“İşçinin, Emekçinin Bayramı” hepimize kutlu olsun. Karadeniz türküsünün dediği gibi, “Bu yıl da boyle geçtu, seneye Allah kerimdur.” 1 Mayıs’ı Taksim’de kutlama ısrarı üstüne söylenecek şeyler olduğu kanısındayım. Ama ona gelmeden önce hükümetin, daha doğrusu Başbakan’ın takınmayı tercih ettiği tavır var ki, asıl bu konuda söylenecek çok şey var.
Tabii “tercih edilen bu tavır”, 2014’ün 1 Mayıs’ıyla başlamış bir şey değil. Geçen yıl Gezi protestosunun başlamasıyla birlikte Başbakan Erdoğan da bir sertleşme politikası gütmeye karar verdi. O zamandan bu zamana bu temelde değişen bir şey yok. Öyle görünüyor ki Başbakan bu politikanın kendisine kazandırdığı görüşünde. Dolayısıyla böyle devam edecek. Karşısında yer alanlar arasında bu iktidarın ancak böyle, eylemlerle düşürüleceğine inanmış bir kesim olduğu da görünüyor. Demek ki onlar da öyle devam edecek.
Türkiye’nin siyasî tarihinde her zaman “tek adam”lar görülmüştür. Siyaseti bir türlü demokratikleştirememenin doğal sonucudur bu. Buna rağmen, önderin kişiliğinin bütün toplumun kaderini belirlemekte böylesine büyük bir rol oynadığı bir dönem daha önce hiç yaşanmamıştı. Bu bakımdan Başbakan Erdoğan da özel, şu içinde bulunduğumuz dönem de.
Kendi düşüncesinin, kendi yaptığının doğruluğundan zerre kadar şüphesi olmayan bir başbakan var.
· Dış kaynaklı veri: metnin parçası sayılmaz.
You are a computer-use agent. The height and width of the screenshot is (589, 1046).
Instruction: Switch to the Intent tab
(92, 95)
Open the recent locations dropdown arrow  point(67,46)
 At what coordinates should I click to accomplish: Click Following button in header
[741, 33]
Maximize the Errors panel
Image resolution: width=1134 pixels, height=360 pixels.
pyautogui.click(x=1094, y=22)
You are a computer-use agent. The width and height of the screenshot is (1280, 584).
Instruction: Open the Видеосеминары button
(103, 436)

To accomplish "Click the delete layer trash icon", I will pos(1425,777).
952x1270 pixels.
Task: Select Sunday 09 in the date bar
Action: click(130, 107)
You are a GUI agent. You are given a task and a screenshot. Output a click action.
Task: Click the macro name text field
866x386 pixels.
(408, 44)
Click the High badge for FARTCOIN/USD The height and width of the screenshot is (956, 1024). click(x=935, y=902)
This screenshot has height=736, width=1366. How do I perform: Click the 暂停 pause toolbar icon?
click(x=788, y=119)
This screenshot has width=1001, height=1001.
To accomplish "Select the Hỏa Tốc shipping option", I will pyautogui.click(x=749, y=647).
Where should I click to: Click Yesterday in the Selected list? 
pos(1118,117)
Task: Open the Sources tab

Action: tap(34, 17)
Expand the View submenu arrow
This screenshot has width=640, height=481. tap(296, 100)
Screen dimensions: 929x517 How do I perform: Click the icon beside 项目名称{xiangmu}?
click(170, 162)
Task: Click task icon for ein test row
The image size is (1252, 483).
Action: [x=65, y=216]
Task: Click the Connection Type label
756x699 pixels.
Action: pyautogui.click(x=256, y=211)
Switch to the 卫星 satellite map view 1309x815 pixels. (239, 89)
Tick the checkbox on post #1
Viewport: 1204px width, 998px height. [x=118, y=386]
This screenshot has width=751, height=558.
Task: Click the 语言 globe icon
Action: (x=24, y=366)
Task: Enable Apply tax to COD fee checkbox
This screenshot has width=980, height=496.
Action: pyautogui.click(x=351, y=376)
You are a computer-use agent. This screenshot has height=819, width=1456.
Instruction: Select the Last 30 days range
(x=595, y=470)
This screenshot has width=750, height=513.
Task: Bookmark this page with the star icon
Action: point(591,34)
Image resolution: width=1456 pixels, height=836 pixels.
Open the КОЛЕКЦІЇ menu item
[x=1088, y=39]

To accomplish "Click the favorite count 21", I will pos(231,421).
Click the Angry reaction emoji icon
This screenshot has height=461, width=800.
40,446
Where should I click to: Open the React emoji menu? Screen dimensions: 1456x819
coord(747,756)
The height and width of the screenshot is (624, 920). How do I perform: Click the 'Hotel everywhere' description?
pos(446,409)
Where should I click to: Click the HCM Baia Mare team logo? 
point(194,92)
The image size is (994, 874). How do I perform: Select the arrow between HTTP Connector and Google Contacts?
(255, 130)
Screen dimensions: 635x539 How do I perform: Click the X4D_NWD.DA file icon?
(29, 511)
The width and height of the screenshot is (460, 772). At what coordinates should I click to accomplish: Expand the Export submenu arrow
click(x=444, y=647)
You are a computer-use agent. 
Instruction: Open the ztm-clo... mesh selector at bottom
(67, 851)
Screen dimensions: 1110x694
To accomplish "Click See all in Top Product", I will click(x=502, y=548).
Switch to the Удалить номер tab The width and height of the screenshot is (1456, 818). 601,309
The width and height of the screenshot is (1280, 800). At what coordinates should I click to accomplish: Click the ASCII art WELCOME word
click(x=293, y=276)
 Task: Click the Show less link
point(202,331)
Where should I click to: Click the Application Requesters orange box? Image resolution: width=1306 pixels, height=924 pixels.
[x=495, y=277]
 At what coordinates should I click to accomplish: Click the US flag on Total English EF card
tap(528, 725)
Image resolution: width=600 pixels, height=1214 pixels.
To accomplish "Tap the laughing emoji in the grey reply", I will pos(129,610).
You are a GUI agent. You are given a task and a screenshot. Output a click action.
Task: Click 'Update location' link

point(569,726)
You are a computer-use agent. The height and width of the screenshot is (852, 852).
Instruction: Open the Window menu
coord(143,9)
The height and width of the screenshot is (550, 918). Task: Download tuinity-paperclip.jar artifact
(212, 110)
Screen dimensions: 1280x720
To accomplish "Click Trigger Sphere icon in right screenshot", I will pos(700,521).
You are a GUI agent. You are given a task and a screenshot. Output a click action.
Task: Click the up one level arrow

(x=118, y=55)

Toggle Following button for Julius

Bu “doğruluk” nesnel bir temele oturmuyor ve oturması da gerekmiyor. “Allah vergisi” kategorisine giren bir şey.
Hem zaten kimin neyi, nerede kutlayacağına Başbakan Erdoğan’dan başkası karar verebilir mi? Git, Yenikapı’da kutla. Başbakan Erdoğan “Bundan böyle 1 Mayıs 31 Ekim’de kutlanacak” desin, ona da “eyvallah” dememiz gerekiyor. Zaten o böyle derse “Ne feraset!” diye yazmaya amade bir “kalemiye” ekibi de hazır bekliyor.